Given percentages
table which has a list of categories and their desired percentages, and raw data
table (with item_id
& category
fields), how can I create a random sample of N items (e.g. N = 10) from the data
table while ensuring the percentage of items for each category in the final sample is distributed according to percentages
table. I.e. random sample with particular categories distribution.
Here we are basically trying to reproduce category distribution from a particular data table in a smaller sample.
with percentages as (
select 'A' as category, 0.3 as category_percentage UNION ALL
'B' , 0.5 UNION ALL
'C' , 0.2
),
data as (
Select 1 as item_id, 'A' as category UNION ALL
Select 2, 'B' UNION ALL
Select 3, 'B' UNION ALL
Select 4, 'C' UNION ALL
Select 5, 'A' UNION ALL
Select 6, 'C' UNION ALL
Select 7, 'B' UNION ALL
Select 8, 'B' UNION ALL
Select 9, 'B' UNION ALL
Select 10, 'A' UNION ALL
Select 11, 'A' UNION ALL
Select 12, 'C' UNION ALL
Select 13, 'C' UNION ALL
Select 14, 'B' UNION ALL
Select 15, 'A' UNION ALL
Select 16, 'C' UNION ALL
Select 17, 'A' UNION ALL
Select 18, 'B'
)
So in example above for N =10 it would create a sample with ten items where 30% (3 items) would belong to category A, 50% (5 items) to category B and 20% (2 items) to category C.
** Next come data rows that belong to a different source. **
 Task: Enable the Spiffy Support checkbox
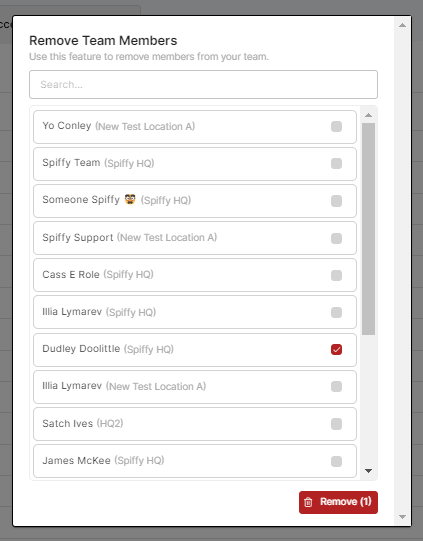336,238
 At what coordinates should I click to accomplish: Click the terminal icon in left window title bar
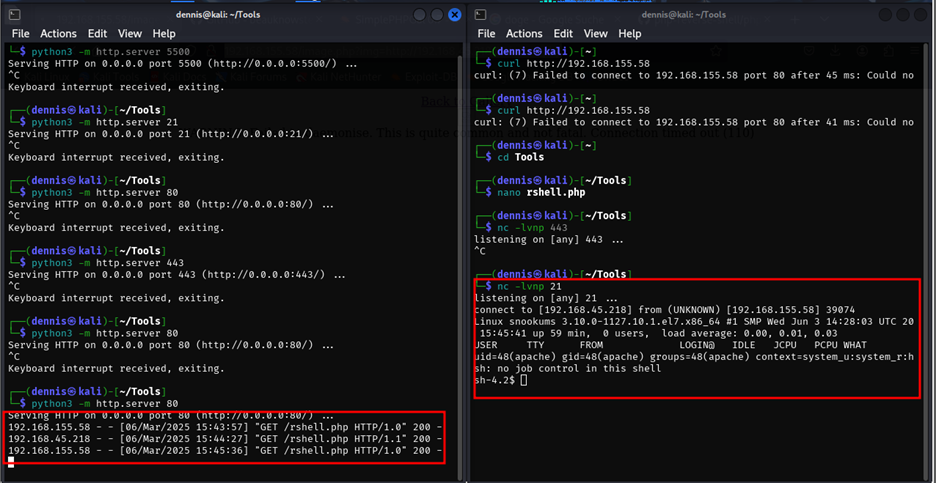point(14,15)
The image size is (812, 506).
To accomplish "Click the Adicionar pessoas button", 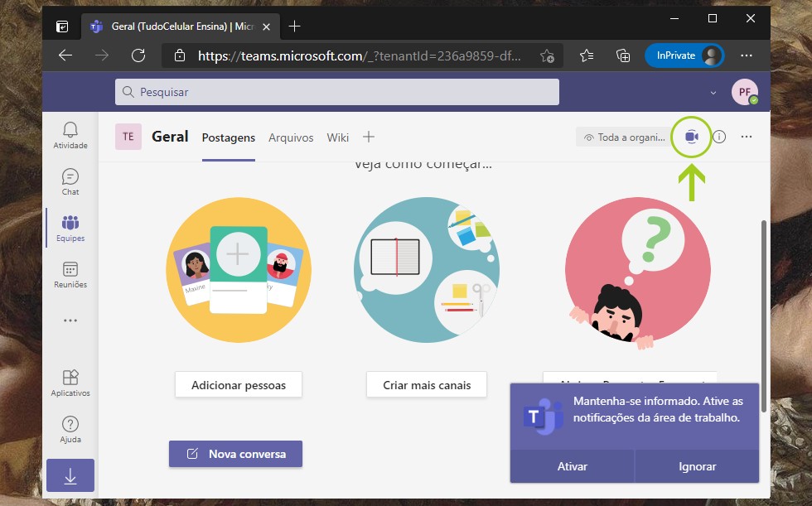I will pos(239,385).
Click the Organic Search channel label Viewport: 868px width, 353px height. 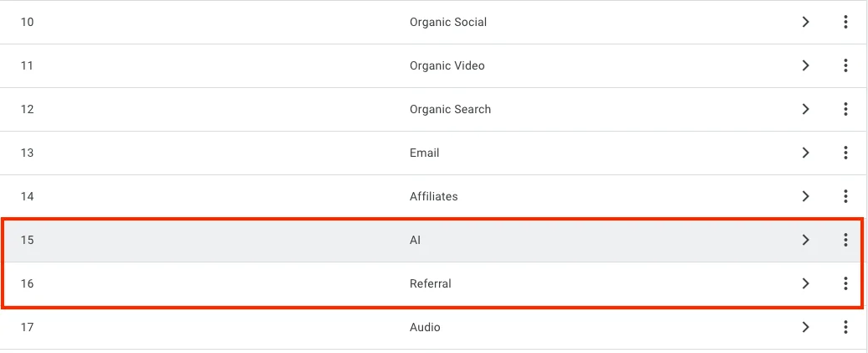(x=450, y=109)
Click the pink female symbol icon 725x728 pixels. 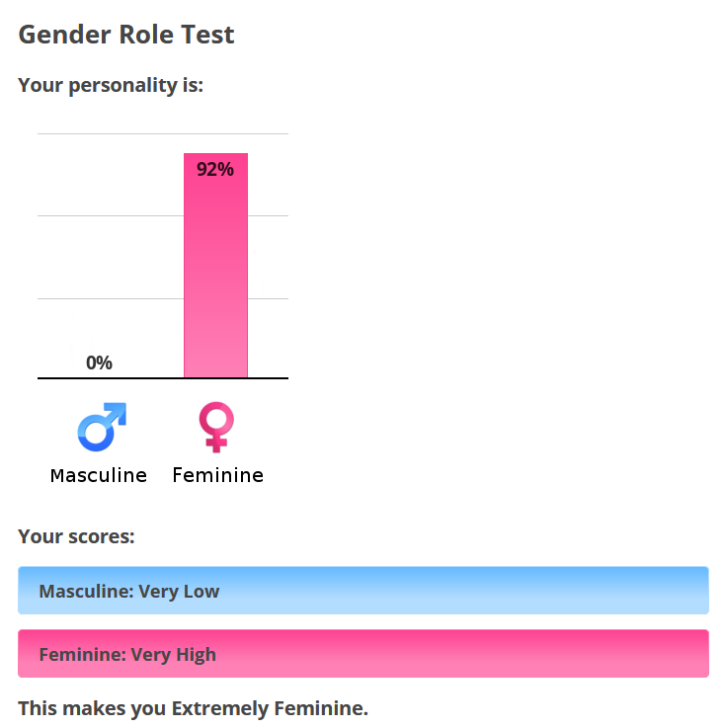coord(216,427)

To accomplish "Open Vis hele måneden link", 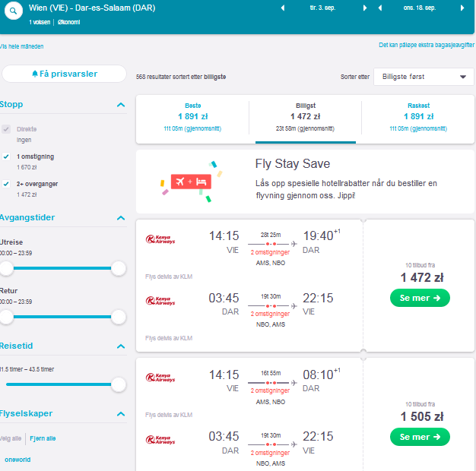I will click(x=21, y=46).
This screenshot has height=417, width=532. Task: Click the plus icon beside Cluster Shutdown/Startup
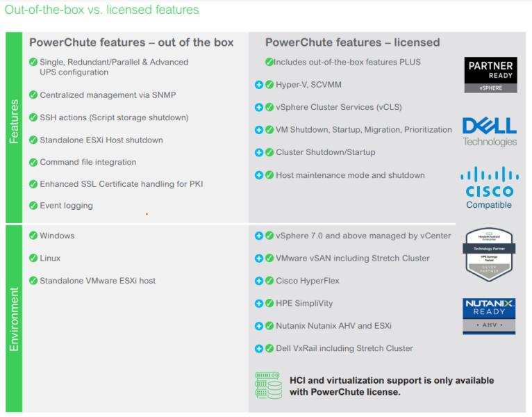(x=259, y=152)
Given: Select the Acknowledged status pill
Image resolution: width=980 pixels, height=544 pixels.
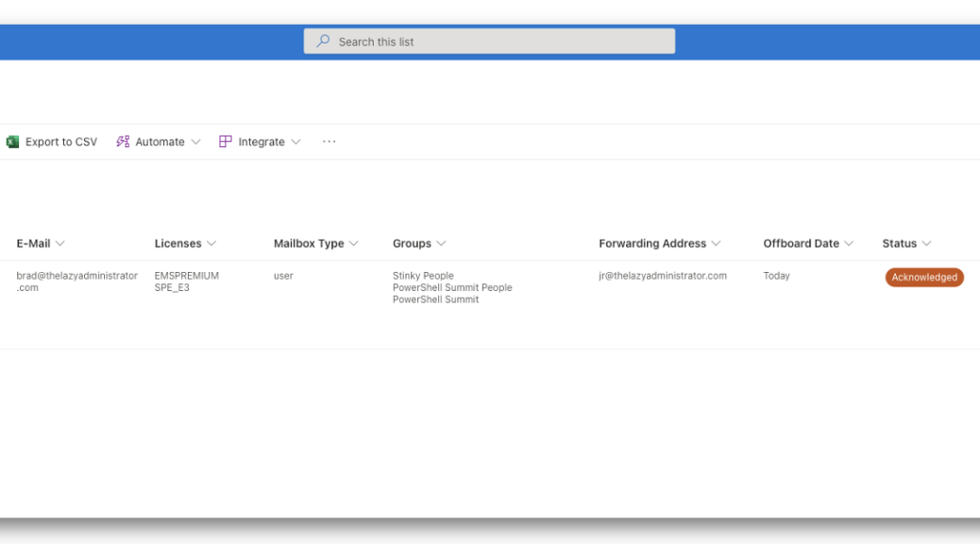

example output (random sample of 10 items with categories distributed based on percentages
table):
item_id, category
5 'A'
10 'A'
15 'A'
3 'B'
8 'B'
14 'B'
10 'B'
18 'B'
6 'C'
13 'C'
And related question, if each item in data
also has a score
field, how can you sample top scored items from data
table (i.e. pick top ranked instead of random items) while keeping the category distribution from percentages
table
This question is related but in our case the percentages for each category are coming from a separate table Stratified random sampling with BigQuery?